Task objective
Please reproduce the full set of data below exactly.

++++++

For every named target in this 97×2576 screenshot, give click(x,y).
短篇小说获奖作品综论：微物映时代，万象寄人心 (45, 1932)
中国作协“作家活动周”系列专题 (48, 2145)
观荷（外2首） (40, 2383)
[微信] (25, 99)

++++++

Exercise answer
For every named target in this 97×2576 screenshot, give click(x,y).
短篇小说获奖作品综论：微物映时代，万象寄人心 (45, 1932)
中国作协“作家活动周”系列专题 (48, 2145)
观荷（外2首） (40, 2383)
[微信] (25, 99)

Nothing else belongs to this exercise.